• PROBLEM TO WORK ON: Only lines containing "Open" are wanted from the data below. Copy those lines.

• EXERCISE INPUT:
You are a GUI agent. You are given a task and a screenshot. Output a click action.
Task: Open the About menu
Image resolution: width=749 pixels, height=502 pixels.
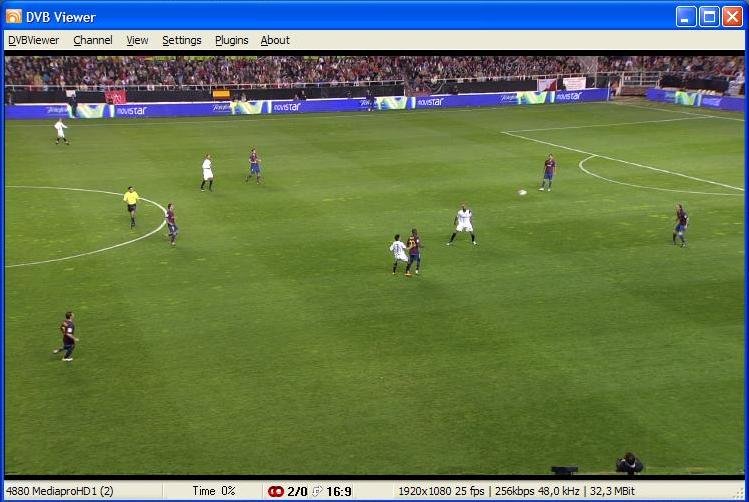point(275,40)
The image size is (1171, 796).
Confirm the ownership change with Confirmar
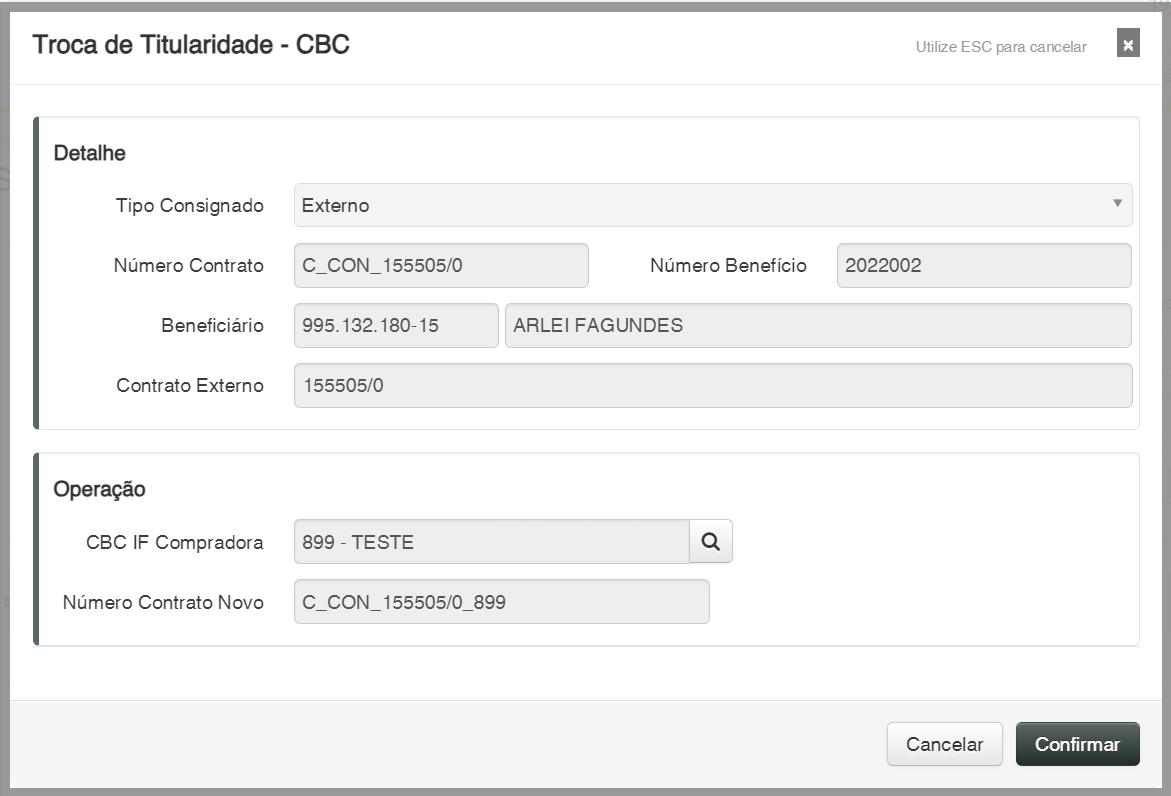point(1077,745)
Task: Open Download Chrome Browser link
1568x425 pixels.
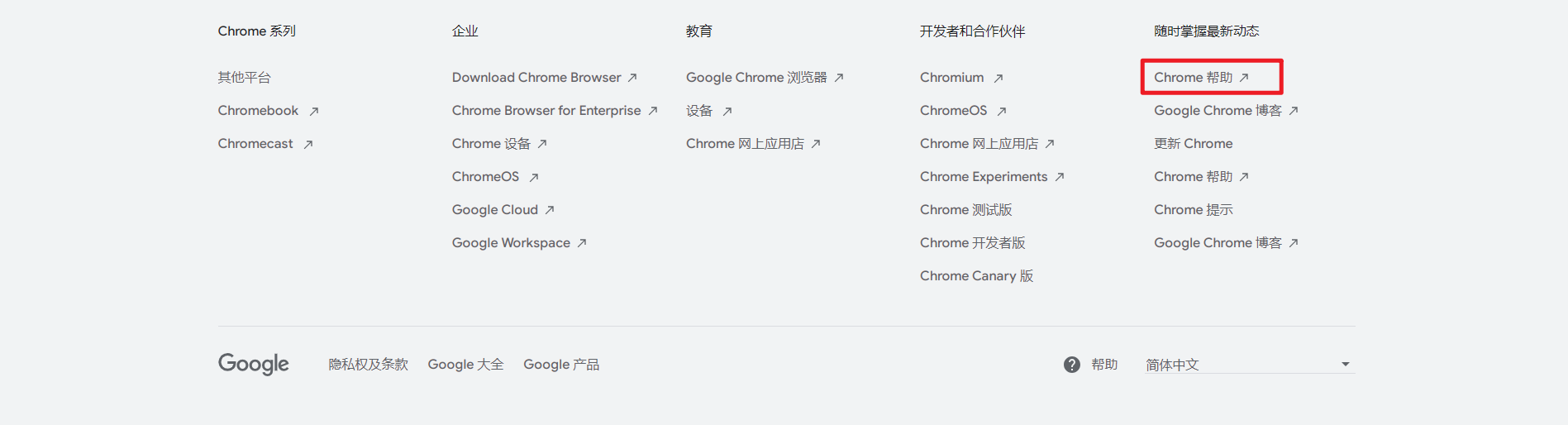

• RESPONSE:
Task: Open the About menu
Task: Open Download Chrome Browser link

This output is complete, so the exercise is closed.